There are concrete lessons that can be derived from acknowledging the left-brain bias of finance as a fundamental cause of the economic mess we are into.

Muller’s most important policy insight in this regard is that injecting capital into financial institutions will not by itself solve the problem. In order to fix the financial system, he recommends reducing the size of the current gigantic American financial institutions by the reformulation of something like the Glass-Steagal act, which would separate savings banks, investment banks, insurance and brokerage from one another. This would reduce the level of complexity of their operations, increase the ability of executives to truly understand what they are doing, and reduce the incentive to recur to pseudo-objectivity.

Furthermore, private individuals and firms should make decisions based on these considerations: “…avoiding firms that are ‘too complex to manage’ in Amar Bhidé’s memorable phrase. Companies should not expand beyond the ability of top management to comprehend the firm’s actual activities. That will mean smaller and less diversified firms. Investors may want to ask the question: is this firm so big, or engaged in such diverse activities that its management doesn’t understand the activities in which it is involved? (And by understand, I don’t mean simply the ability to read a current balance sheet, but rather to understand the underlying dynamics of the products or services being provided.) If not, decide to invest elsewhere.”

To these lessons, I would add a few more, in line with Daniel Pink’s philosophy of infusing our world with a dose of right-brain vitamin. These are examples of how to encourage the birth of Whole New Mind for finance:

  • Reform the educational institutions in finance, business administration and economics, giving at least equal importance to history and non-quantitative forms of reasoning and research methods as to mathematics, statistics and econometrics.
  • Encourage more women to join careers in in these fields.
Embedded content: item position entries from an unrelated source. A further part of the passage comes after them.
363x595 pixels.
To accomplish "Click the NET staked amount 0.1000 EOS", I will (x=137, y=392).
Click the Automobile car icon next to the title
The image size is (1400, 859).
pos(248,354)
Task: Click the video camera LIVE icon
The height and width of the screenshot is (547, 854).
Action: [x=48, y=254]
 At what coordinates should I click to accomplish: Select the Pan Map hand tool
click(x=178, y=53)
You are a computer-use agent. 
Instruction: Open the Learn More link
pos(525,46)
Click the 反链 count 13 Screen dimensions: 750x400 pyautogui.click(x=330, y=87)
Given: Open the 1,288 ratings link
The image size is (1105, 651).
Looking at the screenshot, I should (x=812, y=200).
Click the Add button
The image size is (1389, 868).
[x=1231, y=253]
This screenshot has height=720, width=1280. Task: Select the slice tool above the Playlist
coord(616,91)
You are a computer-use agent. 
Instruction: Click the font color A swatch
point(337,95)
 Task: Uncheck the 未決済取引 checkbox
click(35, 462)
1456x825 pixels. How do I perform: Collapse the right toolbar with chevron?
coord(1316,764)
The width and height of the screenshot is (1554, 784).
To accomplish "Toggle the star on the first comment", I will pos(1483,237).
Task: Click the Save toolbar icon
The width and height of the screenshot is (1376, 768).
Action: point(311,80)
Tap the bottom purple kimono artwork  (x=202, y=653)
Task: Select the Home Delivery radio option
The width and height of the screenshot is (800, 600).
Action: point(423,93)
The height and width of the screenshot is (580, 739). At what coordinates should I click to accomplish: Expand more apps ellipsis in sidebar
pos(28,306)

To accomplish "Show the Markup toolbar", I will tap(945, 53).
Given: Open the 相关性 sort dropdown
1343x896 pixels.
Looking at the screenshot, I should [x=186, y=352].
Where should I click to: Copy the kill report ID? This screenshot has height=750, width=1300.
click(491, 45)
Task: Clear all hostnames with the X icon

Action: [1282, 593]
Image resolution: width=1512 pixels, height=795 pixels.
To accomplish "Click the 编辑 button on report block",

Finance is still a profession that is particularly dominated by males, but it is a well established fact that women’s brains are the ones wired to use the right-hemisphere predominantly.
  • Create corporate cultures that accept ambiguity and fuzziness, comfortable with not having a clear-cut “right” answer for all problems. Embrace the fact that in business, as in social problems in general, fundamental complexity is the rule, and imperfect knowledge an inescapable reality.

Following these guidelines would at least make the financial world less akin to mechanically applying mathematical formulas to problems that simply don’t lend themselves for mathematical treatment. And the cult of accountability would have a less fertile ground to grow from. Encouraging the creation of a Whole New Mind for finance would be a nice complement to the institutional and regulatory reforms that the industry badly needs.

UPDATE: On April 27th 2009 Felix Salmon wrote a blog post that sheds further light about how the Gaussian copula function got adopted by rating agencies.

UPDATE: On June 25th 2009 I came across a New York Times Op-Ed piece by Richard Dooling written in October 2008 that is tremendously relevant for understanding the disastrous consequences that the seductive power of mathematical models can have in finance, and science in general. Hat tip: Blogless and Robert Blinn.